As you have read here, here, and here, The Concord Coalition firmly believes that having an independent Medicare commission is one of the most important elements being considered in current health care reform legislation. Without the commission — which would be empowered to continuously evaluate Medicare costs and propose changes to the delivery of care that might be able to help reduce system-wide health care costs — it is doubtful that current legislation will succeed in reducing long-term health care inflation.
Unfortunately, the bill currently being debated in the Senate has effectively neutered the commission’s powers (and the House didn’t even have a commission in their bill). As pointed out by David Leonhardt in the New York Times, the Senate directs that the commission leave doctors and hospitals untouched by its recommendations for the first four years of its existence (2015-2018). Then, in an even more insidious direction, the permanent commission will likely be prohibited from submitting a proposal beyond 2019. These restrictions are layered on top of the initial restrictions Congress placed on the White House’s commission proposal (benefits can’t be “restricted,” cost sharing can’t be increased, eligibility can’t be modified, and health care can’t be “rationed”).
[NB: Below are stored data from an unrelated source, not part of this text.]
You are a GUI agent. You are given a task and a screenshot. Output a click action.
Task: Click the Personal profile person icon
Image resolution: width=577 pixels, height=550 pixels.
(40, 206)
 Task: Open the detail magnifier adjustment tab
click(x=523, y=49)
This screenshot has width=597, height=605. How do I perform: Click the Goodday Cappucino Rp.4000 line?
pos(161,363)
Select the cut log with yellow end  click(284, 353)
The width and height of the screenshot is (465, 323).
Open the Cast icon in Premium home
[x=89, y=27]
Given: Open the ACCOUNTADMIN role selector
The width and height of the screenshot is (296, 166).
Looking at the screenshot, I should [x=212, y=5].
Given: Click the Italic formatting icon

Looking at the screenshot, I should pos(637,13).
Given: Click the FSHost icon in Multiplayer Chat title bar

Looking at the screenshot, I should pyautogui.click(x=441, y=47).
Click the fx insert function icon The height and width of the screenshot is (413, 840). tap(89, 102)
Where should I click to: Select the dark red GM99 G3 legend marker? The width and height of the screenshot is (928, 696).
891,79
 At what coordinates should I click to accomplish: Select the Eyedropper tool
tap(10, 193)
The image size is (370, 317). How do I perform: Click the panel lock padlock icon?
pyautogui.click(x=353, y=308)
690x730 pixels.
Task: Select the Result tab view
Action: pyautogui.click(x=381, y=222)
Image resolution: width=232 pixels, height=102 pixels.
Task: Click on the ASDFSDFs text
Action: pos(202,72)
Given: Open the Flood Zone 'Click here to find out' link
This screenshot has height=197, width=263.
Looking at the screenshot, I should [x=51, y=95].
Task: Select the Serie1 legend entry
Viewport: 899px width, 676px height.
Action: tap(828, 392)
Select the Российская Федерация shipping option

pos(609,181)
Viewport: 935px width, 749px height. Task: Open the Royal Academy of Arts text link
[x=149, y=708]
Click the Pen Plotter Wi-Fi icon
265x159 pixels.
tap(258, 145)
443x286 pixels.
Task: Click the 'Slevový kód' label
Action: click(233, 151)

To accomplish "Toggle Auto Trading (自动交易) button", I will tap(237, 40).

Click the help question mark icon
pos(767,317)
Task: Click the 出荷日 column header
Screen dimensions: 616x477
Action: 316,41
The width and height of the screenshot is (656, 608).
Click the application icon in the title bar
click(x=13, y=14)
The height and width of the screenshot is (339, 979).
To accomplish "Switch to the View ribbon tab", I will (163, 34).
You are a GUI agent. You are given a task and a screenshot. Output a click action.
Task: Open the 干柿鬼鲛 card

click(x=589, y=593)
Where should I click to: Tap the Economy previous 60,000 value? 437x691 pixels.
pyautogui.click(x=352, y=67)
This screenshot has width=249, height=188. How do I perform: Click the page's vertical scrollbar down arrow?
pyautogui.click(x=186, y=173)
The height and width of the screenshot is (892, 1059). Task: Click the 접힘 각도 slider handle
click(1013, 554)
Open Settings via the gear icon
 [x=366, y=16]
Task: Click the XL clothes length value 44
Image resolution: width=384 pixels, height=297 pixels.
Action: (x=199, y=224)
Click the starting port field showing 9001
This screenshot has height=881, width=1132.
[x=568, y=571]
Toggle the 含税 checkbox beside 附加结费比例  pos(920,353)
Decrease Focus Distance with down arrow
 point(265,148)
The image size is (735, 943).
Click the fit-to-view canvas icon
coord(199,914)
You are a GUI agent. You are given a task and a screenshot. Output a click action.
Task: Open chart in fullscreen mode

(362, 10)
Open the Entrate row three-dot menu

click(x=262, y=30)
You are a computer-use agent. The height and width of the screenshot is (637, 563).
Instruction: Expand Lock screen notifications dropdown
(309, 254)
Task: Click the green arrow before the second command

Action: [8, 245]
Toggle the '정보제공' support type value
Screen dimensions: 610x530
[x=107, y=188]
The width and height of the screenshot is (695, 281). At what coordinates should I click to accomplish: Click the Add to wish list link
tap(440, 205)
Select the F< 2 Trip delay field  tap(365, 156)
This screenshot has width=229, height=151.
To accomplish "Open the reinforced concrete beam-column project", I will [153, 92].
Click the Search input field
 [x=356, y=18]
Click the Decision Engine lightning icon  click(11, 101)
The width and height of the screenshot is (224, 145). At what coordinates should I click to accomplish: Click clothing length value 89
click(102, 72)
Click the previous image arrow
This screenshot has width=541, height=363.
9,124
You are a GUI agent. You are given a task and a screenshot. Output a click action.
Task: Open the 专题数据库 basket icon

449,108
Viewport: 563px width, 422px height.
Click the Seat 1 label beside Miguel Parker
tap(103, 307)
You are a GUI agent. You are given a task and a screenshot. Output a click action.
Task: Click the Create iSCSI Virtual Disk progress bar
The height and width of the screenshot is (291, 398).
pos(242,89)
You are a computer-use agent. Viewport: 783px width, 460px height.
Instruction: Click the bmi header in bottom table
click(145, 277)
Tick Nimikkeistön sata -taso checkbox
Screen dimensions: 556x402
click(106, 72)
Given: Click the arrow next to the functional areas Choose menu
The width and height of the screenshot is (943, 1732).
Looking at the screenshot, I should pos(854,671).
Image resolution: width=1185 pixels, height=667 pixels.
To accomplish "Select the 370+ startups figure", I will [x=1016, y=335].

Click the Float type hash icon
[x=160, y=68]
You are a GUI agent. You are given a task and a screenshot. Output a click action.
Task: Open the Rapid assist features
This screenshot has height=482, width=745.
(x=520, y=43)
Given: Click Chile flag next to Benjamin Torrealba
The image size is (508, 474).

The legislative language with the post-2019 limitation popped up some time after the bill left the Senate Finance Committee. In that bill, the 2015-1018 restriction was there, but the assumption was after the first five years of fully phased-in health care reform and its delivery system experiments, trials and pilot projects, the commission would be able to take that information and begin to enact system-wide reforms that could transform American health care from a “pay-for-quantity” wasteful, fee-for-service system, to a more cost-effective “pay-for-quality” system.
However, in the bill released for debate after the Finance and Health, Education, Labor and Pensions Committee legislation were merged, the new restriction was added. The legislative language is obtuse (page 1,009-1,010):
‘‘(ii) EXCEPTION.—The Board shall not submit a proposal…(III) for proposal year 2019 and subsequent proposal years, a year in which the Chief Actuary of the Centers for Medicare & Medicaid Services makes a determination in the determination year that the growth rate described in paragraph (8) exceeds the growth rate described in paragraph (6)(A)(i).
But, what it basically says is that no proposal can be submitted in any year after 2019 if the five-year average of national health care expenditures grows more rapidly than five-year average Medicare expenditures. This makes it unlikely the commission will get many opportunities to submit a proposal. As our Series on Health Care and Medicare points out, expenditures in Medicare tend to rise at slightly lower rates than overall health care expenditures (from 1970-2007 annual per- capita Medicare inflation averaged 9.2% while the private health care average was 10.4%).
An irony of this provision is that almost the entire cost control structure of current health care legislation is predicated on the idea that reforms in Medicare will have to lead the way towards a broader reform of the private health care system because the government can easily experiment and alter Medicare — as opposed to trying to dictate systemic transformation in the private sector. Yet, with this restriction, the government’s ability to change Medicare will instead be stuck waiting for the private sector to magically restrain costs first.
That these limitations on the commission are in the bill suggests that despite some member’s rhetoric, they are not placing concerns about health care costs at the top of their priority list. Luckily, there is still time to alter the bill in ways that could make cost control more of a priority. While Concord will have more suggestions in the near future, a good place for Senators to start would be to read the letter sent by Concord’s leaders to Senate Majority Leader Reid. The stellar sleuth David Leonhardt also has some good suggestions.
December 3rd Late Update: A group of budget experts from diverse perspectives, called the “Fiscal Seminar,” today release a Statement on Health Care Reform (PDF) that outlines some more options for cost control. Concord executive director, Robert Bixby, was a signatory.